Lisette Lombé

Trottoirs philosophes: Happy ends

Lisette Lombé se promène sur le même bitume que tout le monde… mais son regard y distingue d’autres choses. Elle nous livre ici ses humeurs poétiques.

Ces trois dernières années, j’ai pris le train un nombre incalculable de fois pour aller travailler. A force, une petite routine s’était même installée. Garer la voiture dans le parking à côté de la gare. Pas trop haut dans les étages, pas trop loin des escaliers, en prévision du retour où il ferait nuit noire. Poinçonner mon ticket pour pouvoir bénéficier du tarif réservé aux navetteurs. M’acheter un jus d’orange frais. Remplir mon Railpass sur le quai et chaque jour me demander quel jour on est. Observer le grouillement silencieux de la masse salariale. Me sentir mouton utile parmi les moutons utiles. Embarquer. Soit pour somnoler, effacer l’insomnie de la poussée créative. Soit pour répéter des textes, rattraper le manque d’assiduité. Soit pour en écrire, improviser une microrésidence nomade pour mère surmenée. Rarement pour lire. Cela dépendait de l’agenda, des urgences de la semaine en cours.
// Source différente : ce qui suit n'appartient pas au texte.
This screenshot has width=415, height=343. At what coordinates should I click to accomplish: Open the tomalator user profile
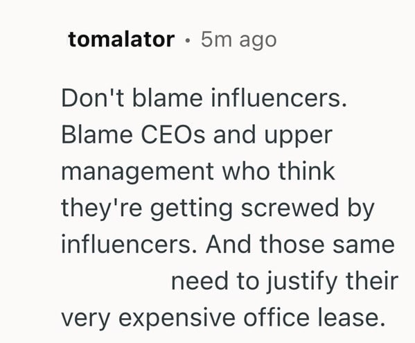(x=121, y=39)
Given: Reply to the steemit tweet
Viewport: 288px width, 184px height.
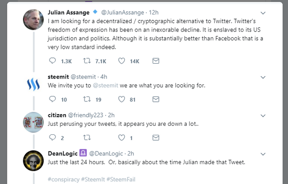Looking at the screenshot, I should tap(52, 99).
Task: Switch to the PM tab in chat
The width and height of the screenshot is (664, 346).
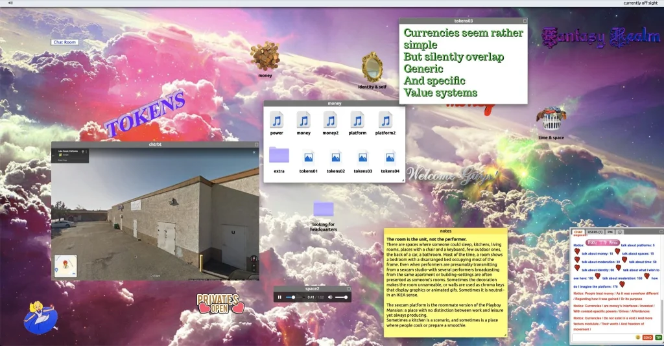Action: (610, 231)
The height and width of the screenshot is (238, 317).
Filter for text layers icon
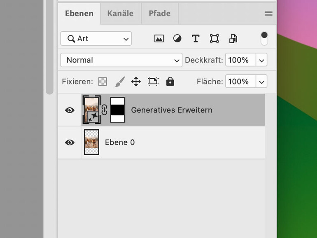coord(196,39)
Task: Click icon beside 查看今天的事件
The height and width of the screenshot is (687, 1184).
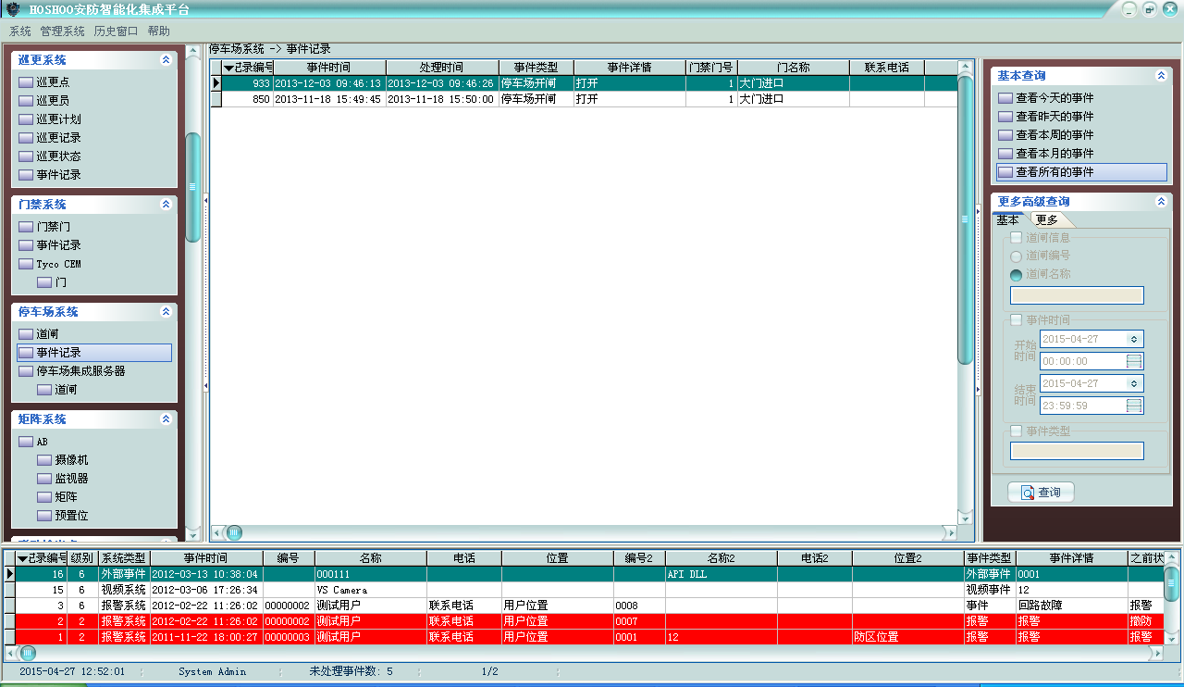Action: 1005,98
Aujourd’hui que le travail se vit, se remplit ou se vide au jour le jour, que le confinement se subit, s’accepte et s’installe, la couleur du voyage aussi a changé. D’abord, je ne reconnais plus le hall d’entrée de la gare. Boutiques fantomatiques. Barrières Nadar. Méfiance envers les bancs. Méfiance envers les gens qui flânent. Puis, dans les wagons, ceux qui mangent ingurgitent, ceux qui toussent se confondent en excuses, ceux qui mendient aux abords de la capitale portent des gants en plus de leur masque. On semble vouloir aller droit au but, ne plus trop traîner dans ces cages métalliques que les journaux dépeignent comme des nids à microbes.

Alors, dans ce nouvel environnement aseptisé, le cri de cette femme fait encore plus l’effet d’une bombe. Tout le monde se retourne vers son cri. Les yeux se détachent du panneau des arrivées et des départs. Les corps s’immobilisent. Une mine interloquée, ça n’a pas besoin de mots. Tout est dit dans les sourcils froncés et dans les plis du front. Elle a crié « Dégage, sale connard! » Elle a crié cela à un homme qui lui demandait si elle désirait quelque chose à manger. Elle est couchée sur le sol, entourée de plusieurs sacs. Il y a tout ce qu’elle possède dans ces sacs. Je me suis trompée. Tout n’a pas changé depuis le printemps passé dans ce hall de gare. Je reconnais cette femme, je reconnais ses sacs mais je n’avais jamais entendu le son de sa voix.

Comme si nous marchions du0026#xE9;sormais sur d’u0026#xE9;tranges poudriu0026#xE8;res, comme si un rien pouvait allumer les du0026#xE9;saccords…

A bien y réfléchir, les rares paroles qui nous parviennent des personnes sans-abri sont des demandes de monnaie. Le confinement a vidé nos poches de leurs pièces. C’est ce que l’homme tente de nous expliquer. Il n’avait pas de monnaie, il n’allait quand même pas donner un billet de dix euros à cette femme donc, il lui a proposé de lui offrir quelque chose à manger. Il est choqué. Nous sommes tous choqués. Aurais-je été moins choquée si la scène s’était déroulée entre deux protagonistes bien campés sur leurs pieds, de la même couleur, du même statut social, pas entre une femme pauvre, noire, au sol et un homme de la classe moyenne, blanc, debout. J’ai peur de la suite des événements, j’attends la répartie raciste, l’emballement d’autres voyageurs. Mais une voix à la fois douce et puissante nous sort de notre torpeur. « Cette dame n’a plus toute sa tête, Monsieur! Faut lui pardonner! C’est dur pour elle, vous savez! C’est vraiment pas contre vous! Faut lui pardonner! »

Je respire. L’homme semble aussi reprendre son souffle. Comme si nous attendions toutes et tous cette parole apaisante, cette lumière, cette explication pour désamorcer la tension de la situation. Comme si nous marchions désormais sur d’étranges poudrières, comme si un rien pouvait allumer les désaccords mais également les éteindre. Je respire. Je repense soudain à ce gars qui avait interpellé un policier dans le wagon, pour signaler à celui-ci un jeune qui n’avait pas de titre de transport valide. J’entends encore le jeune répéter en boucle qu’il s’agissait d’un oubli, d’un simple oubli. Qui décide de la fin des histoires? J’avais aussi arrêté de respirer ce jour-là. J’avais dix ans de moins qu’aujourd’hui. Le policier avait répondu au gars que le temps des colonies était révolu. Je me revois pleurer à la descente du train car je n’avais jamais imaginé que ça pouvait aussi se terminer ainsi.